Die Charakteristika der Ergebnisse in den regionalen Hochburgen der verschiedenen Lager gleichen denen der Präsidentenwahl vor 20 Jahren, als Kim Dae-jung knapp (8,1%) gegen Kim Young-sam verlor. So wie Kim Dae-jung 1992 gewann auch Moon 2012 die Mehrheit der Stimmen nur in der Region Honam und in der Hauptstadt Seoul und musste sich seiner Kontrahentin Park Geun-hye knapp (3,4%) geschlagen geben. Moon erhielt in Honam, der Hochburg der Demokratischen Vereinigten Partei, mit durchschnittlich 89,2% nur ein bisschen weniger Zustimmung als damals Kim Dae-jung`s (92,4%), der aus dieser Region stammt. Park Geun-hye hingegen war die erste Präsidentschaftskandidatin seit Roh Tae-woo (1987), die in der Region Honam über die 10%-Grenze gekommen ist (10,3%). Dies war zwar nicht ausschlaggebend für ihren Wahlsieg, aber dennoch ein Zeichen. Hauptsächlich ist dieser Wandel jedoch auf die zahlreichen Überläufer aus dem Oppositionslager zurückzuführen. Am wirksamsten in dieser Hinsicht sind wohl die Parteiwechsel von Politikern gewesen wie Han Kwang-ok, Han Hwa-gap oder Kim Kyoung-jae, die allesamt seit Dekaden zu den engsten Vertrauten Kim Dae-jungs gehört hatten.

 

Einkommen und Berufsgruppe

Im Allgemeinen zeigte sich bei der Wahl, dass Wähler je niedriger ihr Einkommen oder Bildungsstand ist, umso eher Frau Park wählten. Wähler mit einem monatlichen Einkommen von umgerechnet unter 1400 Euro haben deutlich mehr (56,1%) Park gewählt. In allen anderen Einkommensgruppen zwischen 1500 und mehr als 3500 Euro Monatsgehalt gab jeweils die Mehrheit an, Moon gewählt zu haben. Dieses Muster setzt sich entsprechend bei der Unterteilung nach Bildungsstand fort. Umso gebildeter die Wähler sind, desto eher haben sie sich für Herrn Moon entschieden.

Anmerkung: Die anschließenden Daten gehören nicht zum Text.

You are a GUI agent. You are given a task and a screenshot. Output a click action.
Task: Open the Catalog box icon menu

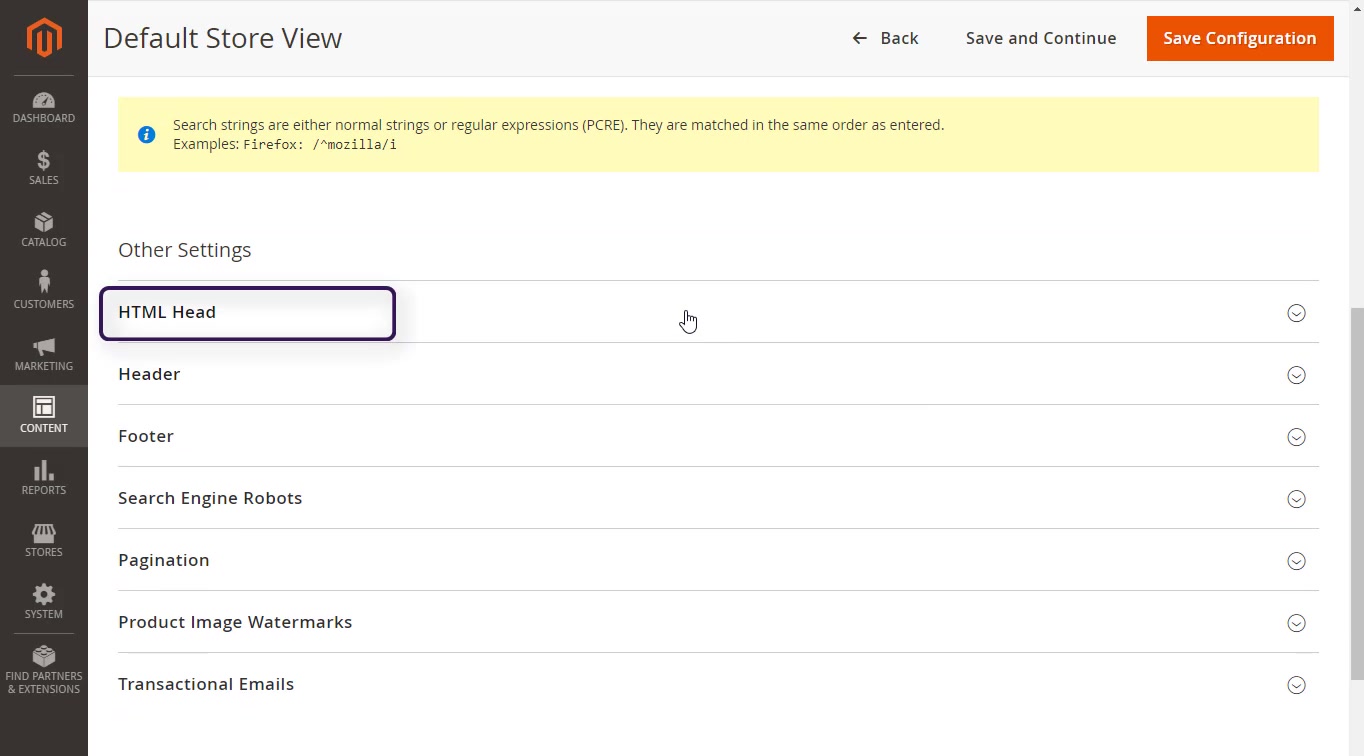pos(44,230)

Je niedriger der Bildungsgrad, desto mehr wählten sie Frau Park. Bei den Berufsgruppen dominiert die Unterstützung für Park entsprechend bei Arbeitslosen (60,4%) Hausfrauen und –männern (55,6%), Landwirten, Fischern und Förstern (55,2%), jedoch auch bei Selbständigen (50,2%). Angestellte (53,5%), Arbeiter (48,1%) und Studenten (60,4%) wählten dagegen in der Mehrzahl Moon.

 

Generation und Alter

Neben dem Bildungsgrad, der wahrscheinlich zu einem nicht unbedeutenden Teil auch auf Beruf und Einkommen entspricht, sind außerdem Altersunterschiede als wesentlicher Faktor festzustellen. Es zeigt sich die deutliche Tendenz, dass umso älter die Wähler sind, desto mehr haben sie für Frau Park gestimmt, während die Jüngeren eher Moon bevorzugen. Dies war Frau Park umso zuträglicher, als dass die alternde Gesellschaft Südkoreas in den vergangenen zehn Jahren den Anteil der älteren Wahlberechtigten hat stark ansteigen lassen. Außerdem war die Wahlbeteiligung der Älteren Menschen immer schon höher als die der Jüngeren, wie sich auch bei diesen Wahlen erneut unter Beweis gestellt hat.

 

III. Vordergrund: Stärken und Schwächen der Kandidaten

 

Park Geun-hye

Park Geun-hye hat unter wahlkampfstrategischen Gesichtspunkten alles richtig gemacht. Zunächst hatte sie nicht nur die Partei, sondern auch das konservative Lager hinter sich gebracht. Es gab zwar immer wieder parteiinterne Auseinandersetzungen über ihren autoritären und kommunikationsarmen Führungsstil sowie über inhaltliche Positionen, aber spätestens seit dem überraschend deutlichen Sieg bei den Parlamentswahlen noch im April dieses Jahres hatte sich Frau Park in der regierenden NWP unverzichtbar gemacht. Dem geht natürlich eine lange Entwicklung voraus, die mindestens bis ins Jahr 2002 zurückverfolgt werden kann. Damals wollte sie sich nach den verlorenen parteiinternen Vorwahlen zur Präsidentschaftskandidatur gegen Lee Hoi-chang nicht so schnell geschlagen geben und gründete kurz darauf mit der Allianz für Zukunft (AFZ) eine eigene Partei. Doch nur kurze Zeit später kam sie zurück, um nach einer skandalösen Schwarzgeldaffäre der Großen Nationalpartei (GNP; Vorgängerpartei der NWP) 2004 die Partei als Vorsitzende wieder auf Kurs zu bringen. 2007 schließlich trat sie erneut zur parteiinternen Vorauswahl für die Präsidentschaftskandidatur an, musste sich jedoch knapp Lee Myung-bak geschlagen geben. Dieses Mal war sie eine faire Verliererin, blieb in der Partei und baute ihre Machtposition weiter aus. Sie verhielt sich weitgehend ruhig, um die Partei nicht durch interne Konflikte zu schwächen. Gleichzeitig jedoch meldete sie sich zu bestimmten Streitfragen mit abweichender Meinung zu Wort, um sich vom amtierenden Präsidenten und Parteigenossen Lee Myung-bak deutlich zu distanzieren. Dieses geschickte Taktieren und ihr Händchen bei Wahlen haben ihr soviel Rückhalt in der Partei eingebracht, dass sie bei den diesmaligen parteiinternen Wahlen keinen ernstzunehmenden Konkurrenten hatte.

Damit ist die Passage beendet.